The safety and permanence of on-line back-up services is suspect these days, in my opinion. Remember what happened with Digital Railroad late last year? They ran into financial difficulties, and people were told they'd be turning off the servers in such a short period of time that customers were unable to retrieve their "backed up" data on the overloaded network that before the lights went out, many people were left high and dry.

The safety and permanence of on-line back-up services is suspect these days, in my opinion. Remember what happened with Digital Railroad late last year? They ran into financial difficulties, and people were told they'd be turning off the servers in such a short period of time that customers were unable to retrieve their "backed up" data on the overloaded network that before the lights went out, many people were left high and dry.

Good point.
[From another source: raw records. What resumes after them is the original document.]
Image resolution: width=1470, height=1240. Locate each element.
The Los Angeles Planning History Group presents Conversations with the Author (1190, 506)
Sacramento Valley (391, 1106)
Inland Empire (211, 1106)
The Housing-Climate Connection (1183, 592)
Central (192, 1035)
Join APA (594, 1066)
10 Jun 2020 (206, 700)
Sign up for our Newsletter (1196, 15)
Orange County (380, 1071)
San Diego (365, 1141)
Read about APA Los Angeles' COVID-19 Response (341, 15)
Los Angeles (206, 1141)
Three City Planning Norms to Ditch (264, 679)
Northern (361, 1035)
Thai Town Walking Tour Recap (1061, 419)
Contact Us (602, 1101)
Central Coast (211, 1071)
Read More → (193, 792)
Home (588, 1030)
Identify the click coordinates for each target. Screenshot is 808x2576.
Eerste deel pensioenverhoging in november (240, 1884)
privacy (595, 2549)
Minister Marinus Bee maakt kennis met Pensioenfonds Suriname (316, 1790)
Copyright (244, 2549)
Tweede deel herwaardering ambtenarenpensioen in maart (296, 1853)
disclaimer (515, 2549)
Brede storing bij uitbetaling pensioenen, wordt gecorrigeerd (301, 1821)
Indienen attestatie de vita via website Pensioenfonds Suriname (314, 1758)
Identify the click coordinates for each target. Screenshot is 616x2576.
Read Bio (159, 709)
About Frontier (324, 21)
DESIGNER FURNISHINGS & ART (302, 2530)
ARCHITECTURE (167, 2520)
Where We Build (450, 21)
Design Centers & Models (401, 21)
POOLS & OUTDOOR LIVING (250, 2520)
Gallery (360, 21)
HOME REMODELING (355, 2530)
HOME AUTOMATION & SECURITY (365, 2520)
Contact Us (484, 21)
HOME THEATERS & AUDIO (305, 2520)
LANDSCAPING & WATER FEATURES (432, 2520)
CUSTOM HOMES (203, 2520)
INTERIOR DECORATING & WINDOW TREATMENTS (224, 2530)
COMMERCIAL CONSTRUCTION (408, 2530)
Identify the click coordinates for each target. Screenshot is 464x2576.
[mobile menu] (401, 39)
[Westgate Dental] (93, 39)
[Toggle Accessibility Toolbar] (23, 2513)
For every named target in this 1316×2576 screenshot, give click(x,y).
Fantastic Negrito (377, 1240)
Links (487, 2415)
I've given up on online solutions for now and just burn a lot of discs. I modified my workflow to make things a little easier. Now I only use 8GB cards (the same size as a DVD) and the first thing I do when I'm done shooting is burn the CF card to DVD and make a copy to my external drive. Then I import them into either Lightroom or Aperture and do my edits. Edits are saved to the external drive, uploaded to my SmugMug account and put into a folder for DVD burning at a later date (JPG's so they're obviously much smaller).

Derrel, I didn't even think of addressing the permanence issue but it is something to worry about. Companies die all the time. What happens to the data?

You guys need to explore Freenet if you haven't. And I'll say it right now, Freenet is not about revolution or crime hiding or anything like that. It is used by a number of corporations who want to protect their databases or general info from the average hacker.

Now, it is not a "push one button" type of solution to backing things up either. From what I understand (no, I'm not a computer wizard and someone else does this for me) it takes a bit more work. But it is free. And a lot safer.
 
If you have large amounts of data you want to backup online, you might want to consider using external hard drives instead if you have Comcast. Not sure about Comcast in your area, but around here they just implemented a monthly cap of 250GB on data transfers. So backing up 400GB of images online wouldn't even be possible here. And if they haven't implemented it in your area yet, chances are it's coming.

I've not gotten any notices, I'll have to look into my service agreement. I don't recall any caps ever being placed on my bandwidth. That's not to say they haven't changed something.

In your area, what happens when you go over 250GB? Do they charge you by the GB or do they just shut your service off?

I initially heard about this not from Comcast, but in an article on El Reg a couple weeks ago.
Comcast trials bandwidth cap meter • The Register

According to the article if you go over the limit:

Under current policy, Comcast phones customers after they exceed the cap, and if they exceed it again within six months, their accounts are subject to termination.
The article also mentions:

This morning, the US cable giant announced a pilot launch of the web-based meter in Portland, Oregon, saying it would reach the rest of the country "after a short period."
I received an email this morning, explaining that the bandwidth meter for our area is up and running (the El Reg article mentioned it, but I checked two weeks ago and it wasn't available here yet, only in Portland), which is what prompted me to comment in this thread.

Apparently they announced the cap last year (I think the article says Oct. 2008), but I don't recall getting an email or anything. Usually they email that kind of stuff.

EDIT: I found the Comcast Acceptable Use Policy, talk about the cap a bit:
https://customer.comcast.com/Pages/HelpNFC.aspx?print=false&id=aup-lite

EDIT 2: Keep in mind the cap is for residential customers. I don't know about the business customers.